▶ **SOURCE MATERIAL**:
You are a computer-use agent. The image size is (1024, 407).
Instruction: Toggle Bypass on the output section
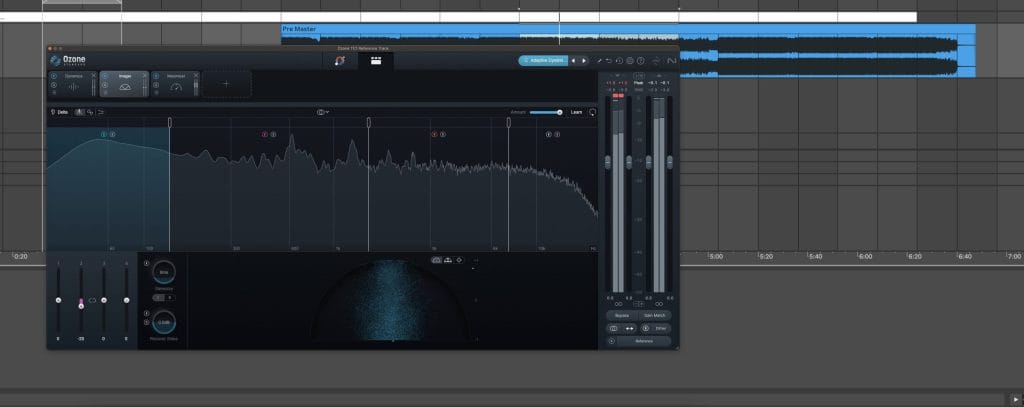pos(622,315)
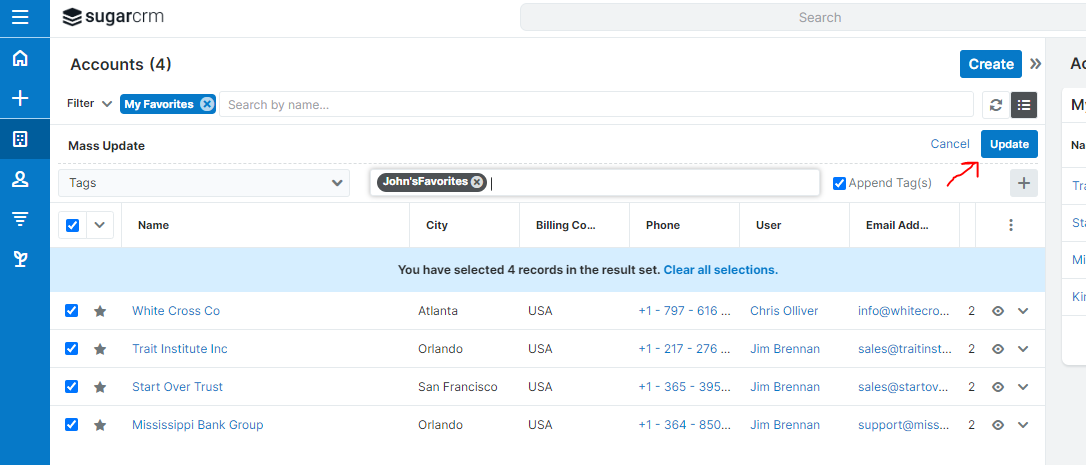This screenshot has width=1086, height=465.
Task: Uncheck Mississippi Bank Group row checkbox
Action: coord(72,425)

▶ **EXERCISE REQUIREMENTS**: Print the listing verbatim, images excluded.

▶ **PROBLEM SOLUTION**:
You are a computer-use agent. The image size is (1024, 407).
Instruction: Toggle Bypass on the output section
pos(622,315)
This screenshot has width=1086, height=465.
Task: Uncheck Mississippi Bank Group row checkbox
Action: coord(72,425)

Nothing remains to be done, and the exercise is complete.